The company has credit risk (EITF 99-19, para. 14)
     Yes. Intuit bears credit risk. At time of order, customers can either pay for the order via credit card or apply for credit. Credit applications are completed by the customer and reviewed and approved by Intuit. Transactions not settled via credit card are settled by electronic funds transfer or check. Approximately 50% of transactions are settled via credit card with the remaining 50% settled by EFT or check.
Indicators of Net Revenue Reporting
The supplier (not the company) is the primary obligor in the arrangement (EITF 99-19, para. 15)
     No. We respectfully direct the Staff to our response above regarding Intuit as the primary obligor. Based upon Intuit’s role with the customer, Intuit should be considered the primarily obligor in the arrangement. The customer has no direct interface with Harland and would not consider Harland as a principal in the transaction. We also note that Intuit has the option of using other suppliers to fulfill customer orders.
The amount the company earns is fixed (EITF 99-19, para. 16)
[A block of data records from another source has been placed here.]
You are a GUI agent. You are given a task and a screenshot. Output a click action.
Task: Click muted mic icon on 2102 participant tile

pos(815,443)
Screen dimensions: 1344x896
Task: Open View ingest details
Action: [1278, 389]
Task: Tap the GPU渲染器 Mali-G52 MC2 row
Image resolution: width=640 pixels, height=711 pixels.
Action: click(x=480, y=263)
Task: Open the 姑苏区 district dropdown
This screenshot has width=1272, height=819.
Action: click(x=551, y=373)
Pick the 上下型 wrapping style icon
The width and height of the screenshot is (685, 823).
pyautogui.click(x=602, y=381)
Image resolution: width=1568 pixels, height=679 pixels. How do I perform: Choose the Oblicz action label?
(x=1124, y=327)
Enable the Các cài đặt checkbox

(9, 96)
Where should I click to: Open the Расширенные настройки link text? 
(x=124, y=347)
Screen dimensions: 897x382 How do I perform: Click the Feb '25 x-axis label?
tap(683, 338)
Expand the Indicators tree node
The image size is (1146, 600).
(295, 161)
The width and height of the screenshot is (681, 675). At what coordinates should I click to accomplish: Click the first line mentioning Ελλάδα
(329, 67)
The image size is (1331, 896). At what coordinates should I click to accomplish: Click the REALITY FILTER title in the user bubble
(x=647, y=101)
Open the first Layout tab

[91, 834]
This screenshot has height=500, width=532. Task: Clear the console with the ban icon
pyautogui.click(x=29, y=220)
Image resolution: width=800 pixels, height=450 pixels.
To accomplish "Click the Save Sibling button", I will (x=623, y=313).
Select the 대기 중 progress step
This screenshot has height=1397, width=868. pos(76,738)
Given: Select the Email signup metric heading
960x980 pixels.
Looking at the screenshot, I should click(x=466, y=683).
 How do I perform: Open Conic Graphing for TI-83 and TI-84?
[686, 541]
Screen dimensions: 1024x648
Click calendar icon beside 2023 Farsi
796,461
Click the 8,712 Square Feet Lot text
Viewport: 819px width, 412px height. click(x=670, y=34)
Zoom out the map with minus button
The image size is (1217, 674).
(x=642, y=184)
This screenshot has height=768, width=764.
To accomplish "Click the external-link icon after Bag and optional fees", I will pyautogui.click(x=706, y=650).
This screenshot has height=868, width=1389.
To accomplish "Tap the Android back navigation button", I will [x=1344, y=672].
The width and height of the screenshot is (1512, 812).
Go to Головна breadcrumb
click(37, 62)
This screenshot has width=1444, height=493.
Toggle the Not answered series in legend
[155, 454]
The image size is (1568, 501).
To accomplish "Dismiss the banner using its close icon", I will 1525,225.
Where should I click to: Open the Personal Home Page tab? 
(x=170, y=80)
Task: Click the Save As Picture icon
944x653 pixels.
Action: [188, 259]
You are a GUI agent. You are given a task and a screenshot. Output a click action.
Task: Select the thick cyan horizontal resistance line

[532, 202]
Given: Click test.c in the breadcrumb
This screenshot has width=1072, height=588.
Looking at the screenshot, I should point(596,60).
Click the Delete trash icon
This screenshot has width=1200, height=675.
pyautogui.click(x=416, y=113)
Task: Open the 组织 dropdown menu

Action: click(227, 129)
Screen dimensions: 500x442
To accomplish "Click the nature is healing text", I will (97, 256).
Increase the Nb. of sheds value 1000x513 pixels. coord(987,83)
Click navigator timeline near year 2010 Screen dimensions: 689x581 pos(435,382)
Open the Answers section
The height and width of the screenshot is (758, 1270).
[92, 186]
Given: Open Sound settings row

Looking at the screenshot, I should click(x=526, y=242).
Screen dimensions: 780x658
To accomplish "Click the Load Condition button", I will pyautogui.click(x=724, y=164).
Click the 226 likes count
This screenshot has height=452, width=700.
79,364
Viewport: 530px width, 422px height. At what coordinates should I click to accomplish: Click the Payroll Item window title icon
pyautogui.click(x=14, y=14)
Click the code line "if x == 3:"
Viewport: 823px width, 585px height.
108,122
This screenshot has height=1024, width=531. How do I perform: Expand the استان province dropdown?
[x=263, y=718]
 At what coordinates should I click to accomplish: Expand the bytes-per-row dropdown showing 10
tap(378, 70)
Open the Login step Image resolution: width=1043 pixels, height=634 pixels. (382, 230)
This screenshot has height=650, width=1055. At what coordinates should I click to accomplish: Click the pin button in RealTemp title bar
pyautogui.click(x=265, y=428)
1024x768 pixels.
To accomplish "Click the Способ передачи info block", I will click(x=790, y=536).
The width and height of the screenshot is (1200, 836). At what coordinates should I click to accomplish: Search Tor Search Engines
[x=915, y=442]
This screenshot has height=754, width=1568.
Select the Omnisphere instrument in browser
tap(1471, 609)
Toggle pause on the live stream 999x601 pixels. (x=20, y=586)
     No. We respectfully direct the Staff to our response above regarding Intuit’s latitude in establishing pricing. Intuit has the authority to set prices for the products and services based upon the market for those products and services.
The supplier (and not the company) has credit risk (EITF 99-19, para. 17)
     No. As noted above in our discussion of credit risk, the supplier has no credit risk as it relates to the customer.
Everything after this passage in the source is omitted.